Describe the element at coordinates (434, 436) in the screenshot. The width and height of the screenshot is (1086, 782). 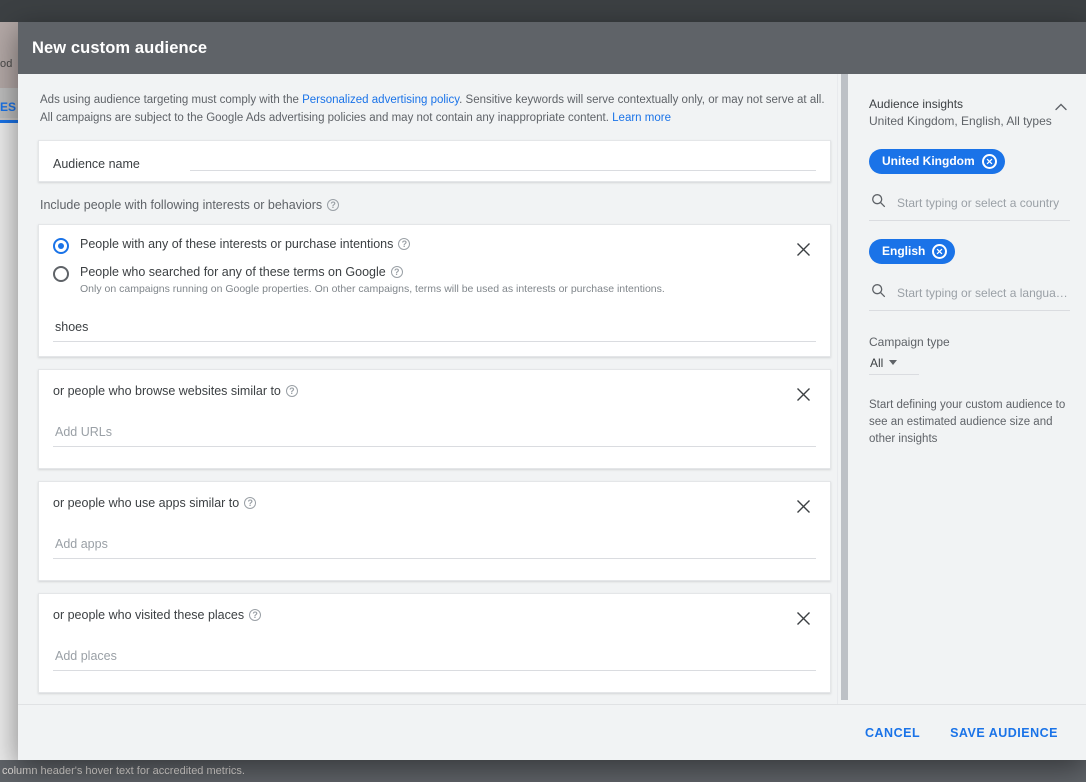
I see `add-urls-input: Add URLs` at that location.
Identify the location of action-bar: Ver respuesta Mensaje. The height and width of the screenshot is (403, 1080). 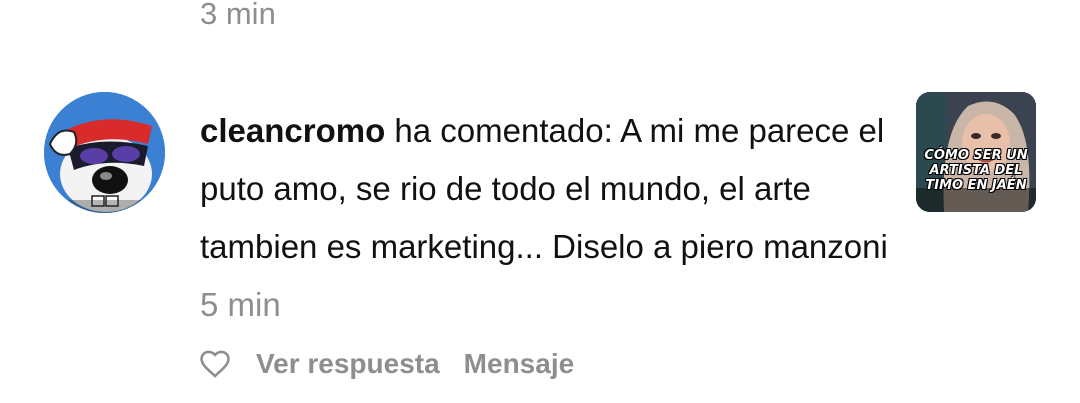
(398, 364).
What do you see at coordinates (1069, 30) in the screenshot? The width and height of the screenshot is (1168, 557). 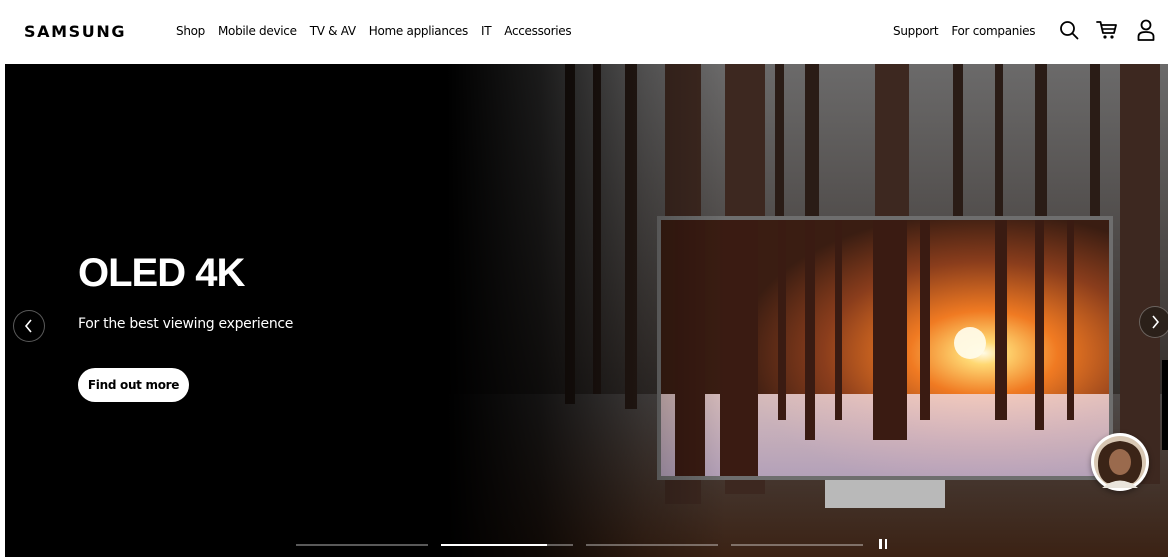 I see `search-icon` at bounding box center [1069, 30].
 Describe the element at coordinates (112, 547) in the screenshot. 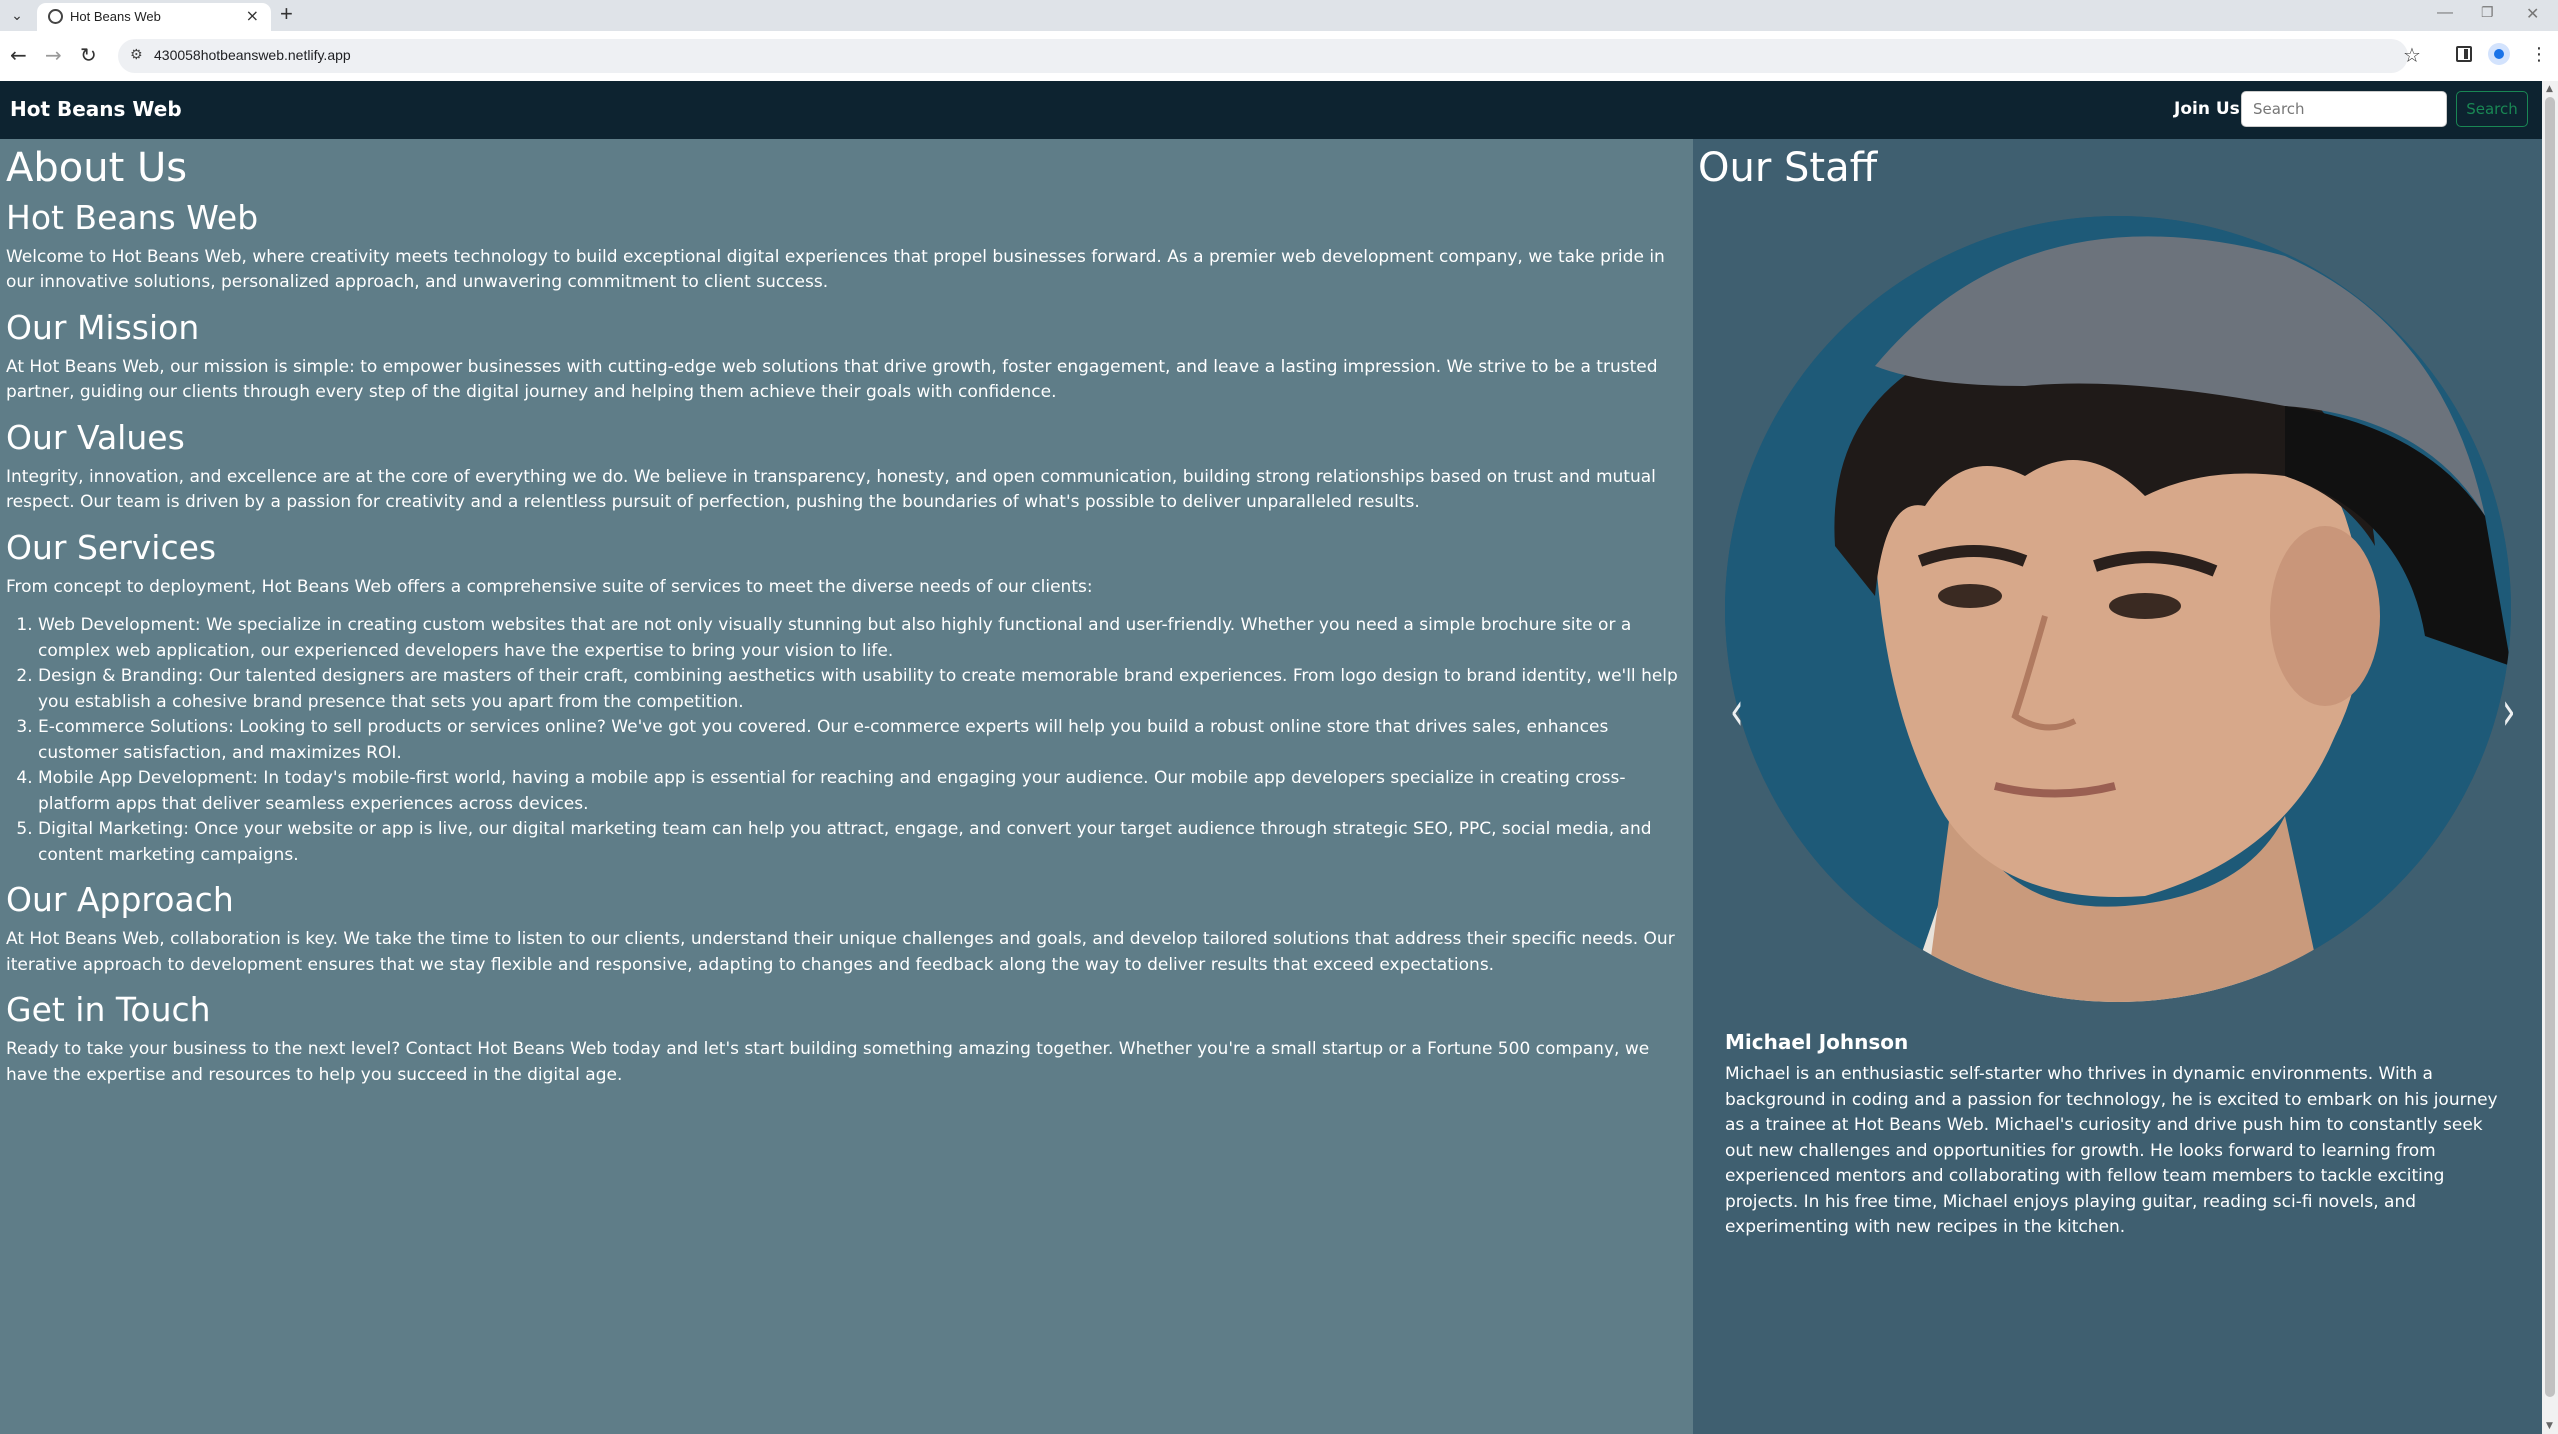

I see `services-heading: Our Services` at that location.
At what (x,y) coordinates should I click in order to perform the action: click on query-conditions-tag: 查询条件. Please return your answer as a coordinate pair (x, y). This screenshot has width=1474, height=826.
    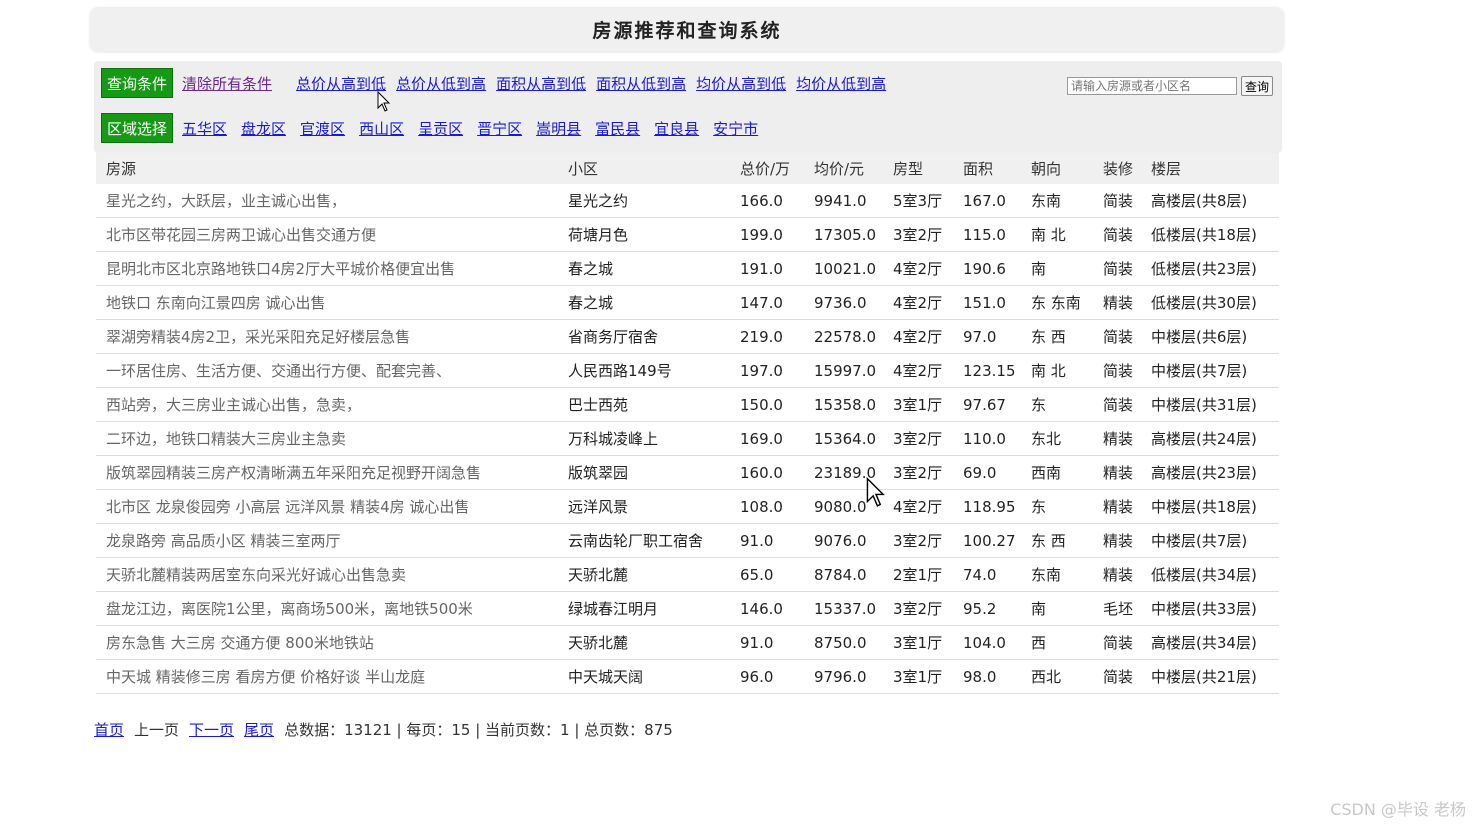
    Looking at the image, I should click on (138, 83).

## What is expected
Reproduce the items word for word from the very beginning down to the line containing "(398, 364).", including that line. Leave the pictures out.

## Task solution
Describe the element at coordinates (434, 436) in the screenshot. The width and height of the screenshot is (1086, 782). 
I see `add-urls-input: Add URLs` at that location.
Identify the location of action-bar: Ver respuesta Mensaje. The height and width of the screenshot is (403, 1080). 
(398, 364).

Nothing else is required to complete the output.